- TASK DETAILS:
Skip every picture, and copy exactly the lines from the one containing "Given: Share the Baseball.crypto domain" to the end of the data.

Segment Start: RECORDS

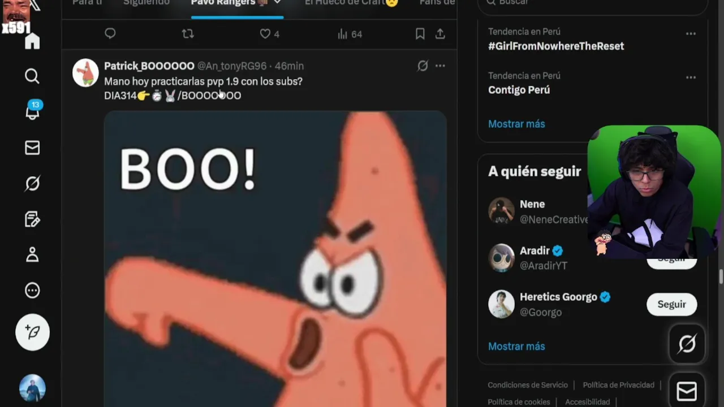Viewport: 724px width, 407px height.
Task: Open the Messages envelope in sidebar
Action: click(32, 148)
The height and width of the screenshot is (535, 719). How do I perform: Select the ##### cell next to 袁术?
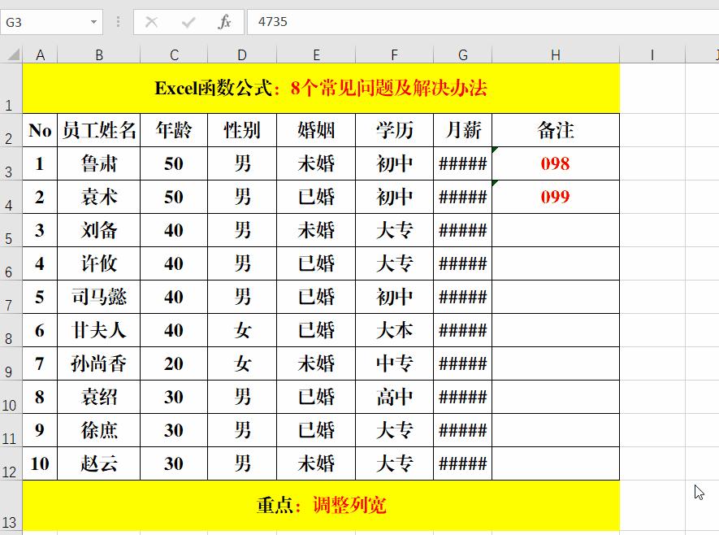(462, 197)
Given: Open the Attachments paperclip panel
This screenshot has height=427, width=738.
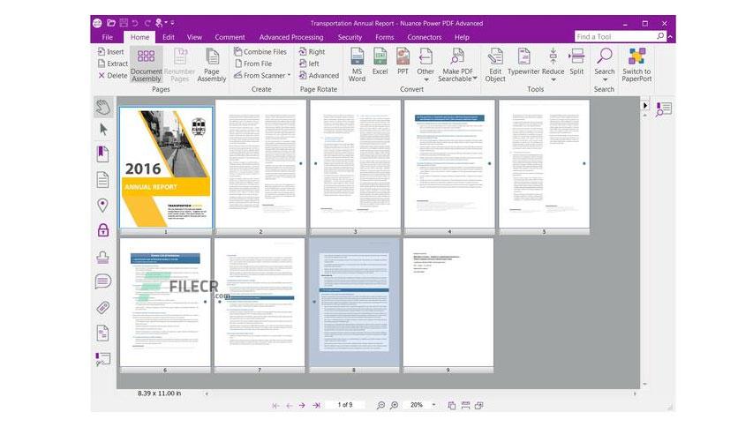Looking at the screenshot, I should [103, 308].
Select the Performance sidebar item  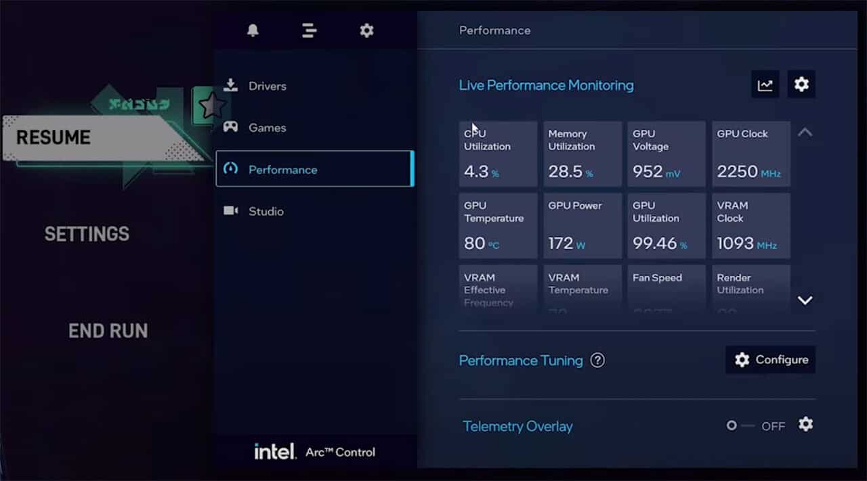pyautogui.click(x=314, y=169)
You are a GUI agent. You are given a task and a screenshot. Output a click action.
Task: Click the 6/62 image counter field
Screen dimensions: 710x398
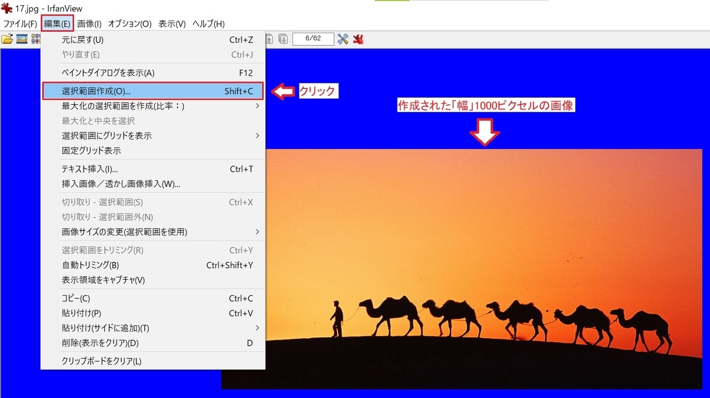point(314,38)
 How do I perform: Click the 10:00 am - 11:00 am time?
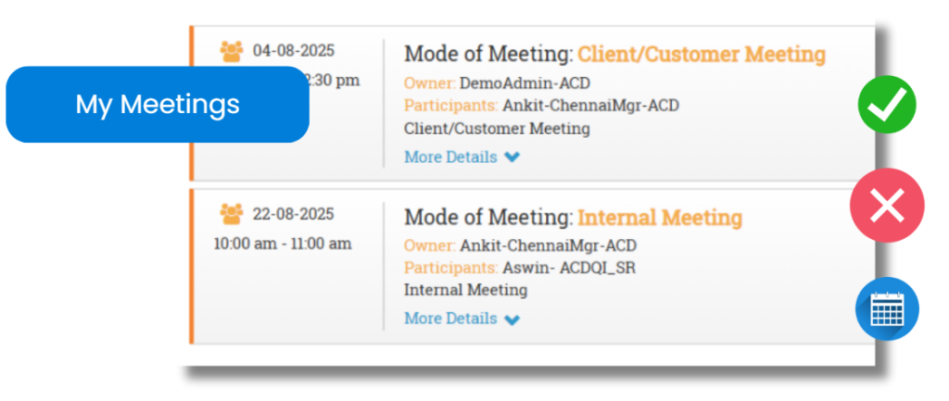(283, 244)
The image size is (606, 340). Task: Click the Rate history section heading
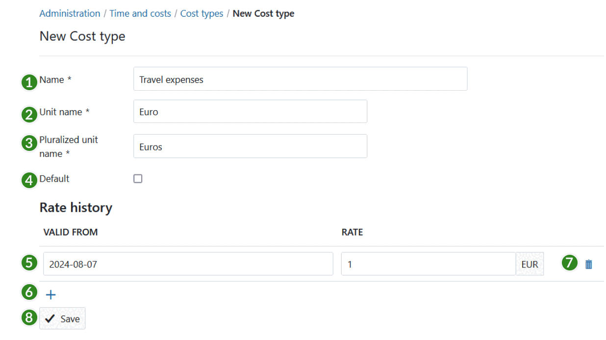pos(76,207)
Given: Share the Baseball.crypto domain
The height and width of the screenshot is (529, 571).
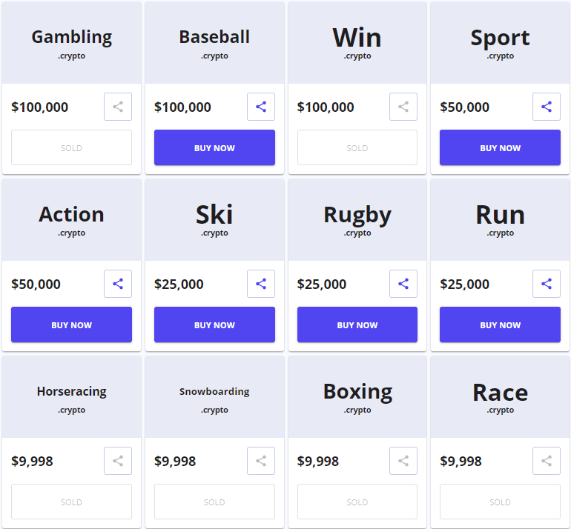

Segment End: RECORDS

- ANSWER TO THIS EXERCISE:
Given: Share the Baseball.crypto domain
The height and width of the screenshot is (529, 571).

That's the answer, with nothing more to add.